• [Prompt A]:
Reproduce verbatim the portion of the interview summary on Anna Vlasenko beginning with "Anna Vlasenko on" and continuing through "and wartime constraints?".

═════ Text provided

Anna Vlasenko on Canadian vs German Media, ARD, and Wartime Reporting in Ukraine
Anna Vlasenko: How do Canadian, German, and Ukrainian media differ in their reporting on the war in Ukraine, and what does Anna Vlasenko’s experience reveal about ARD, newsroom structure, funding, and wartime constraints?

Anna Vlasenko is a Kyiv-based Ukrainian journalist, media producer, and fixer who has reported on Russia’s full-scale invasion for international outlets. Public profiles identify her work with German broadcaster ARD and as a freelance writer for The Globe and Mail. Her bylines also appear in Global News, including field reporting from liberated villages, civilian convoy attacks, and war-crimes investigations in 2022. In 2023, she was shortlisted for the Kurt Schork Awards’ News Fixer category, recognition reserved for journalists and fixers covering conflict, corruption, and injustice. Her work sits at the intersection of local knowledge, frontline reporting, and cross-border production today.
In this interview, Scott Douglas Jacobsen and Anna Vlasenko examine how Canadian, German, and Ukrainian media approach war reporting. Vlasenko explains that Canadian outlets often favour short, human-centred segments, while German media use broader formats and give more space to political context. She notes that Ukraine’s local journalists frequently produce deeper reporting because they understand the terrain, networks, and lived realities better, even though they work with tighter budgets and greater access pressures. The conversation also considers ARD’s public-service model, the constraints created by war, and why foreign media can sometimes ask questions more openly than Ukrainian outlets in wartime.

══════════

• [Prompt B]:
Determine how many lines in the entries below contain the string "Click", treating case as significant, and respond with that number alone.

═════ Dataset

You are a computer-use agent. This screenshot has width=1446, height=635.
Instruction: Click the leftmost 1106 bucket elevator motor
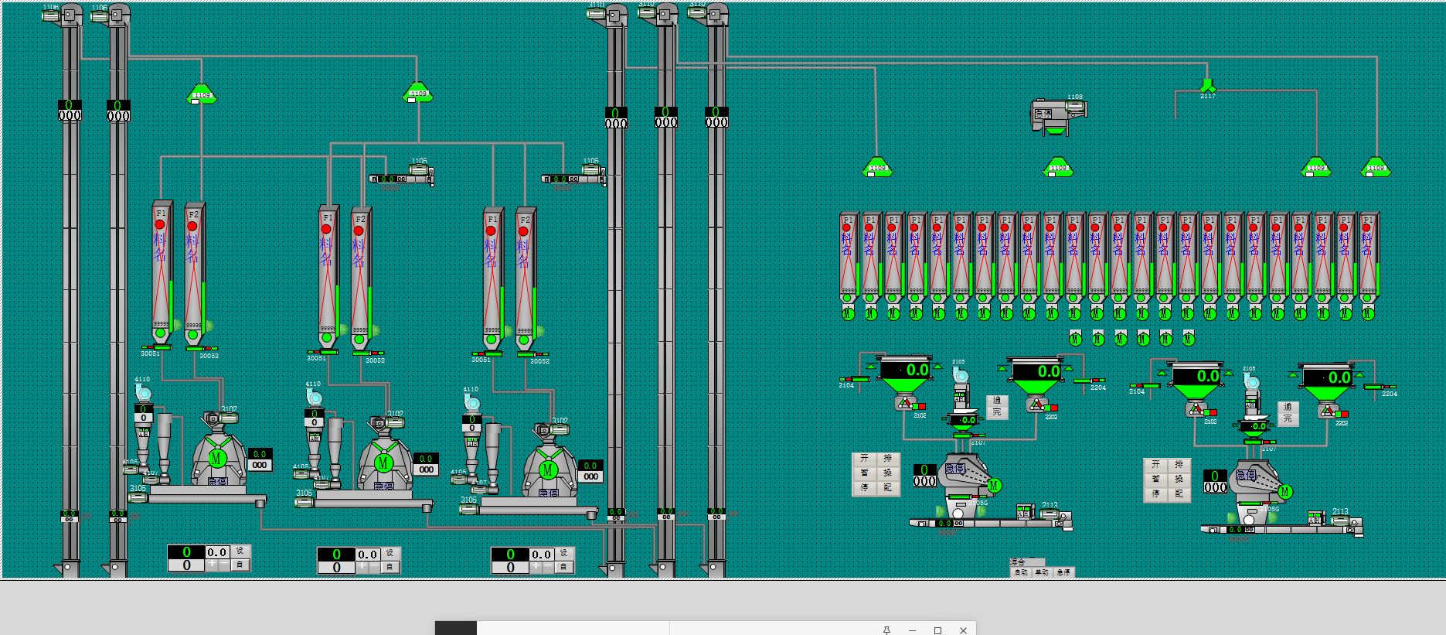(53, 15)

══════════
═════ Dataset

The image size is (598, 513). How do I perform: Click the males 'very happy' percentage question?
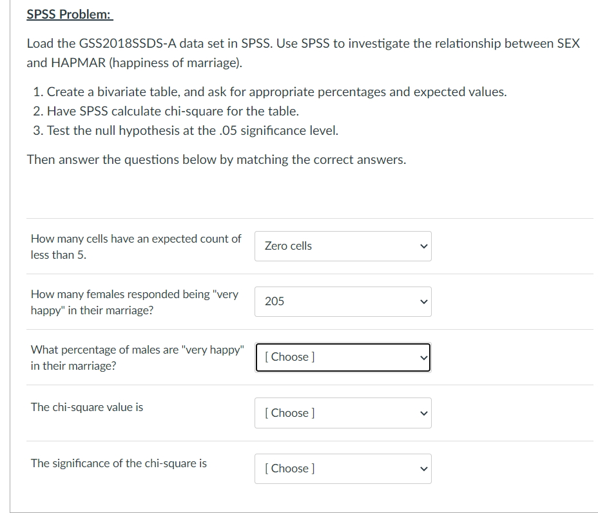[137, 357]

══════════
═════ Dataset

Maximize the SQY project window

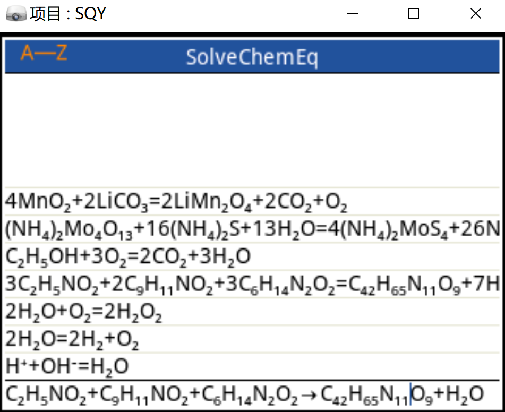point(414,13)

══════════

• [Task result A]:
Anna Vlasenko on Canadian vs German Media, ARD, and Wartime Reporting in Ukraine
Anna Vlasenko: How do Canadian, German, and Ukrainian media differ in their reporting on the war in Ukraine, and what does Anna Vlasenko’s experience reveal about ARD, newsroom structure, funding, and wartime constraints?

• [Task result B]:
2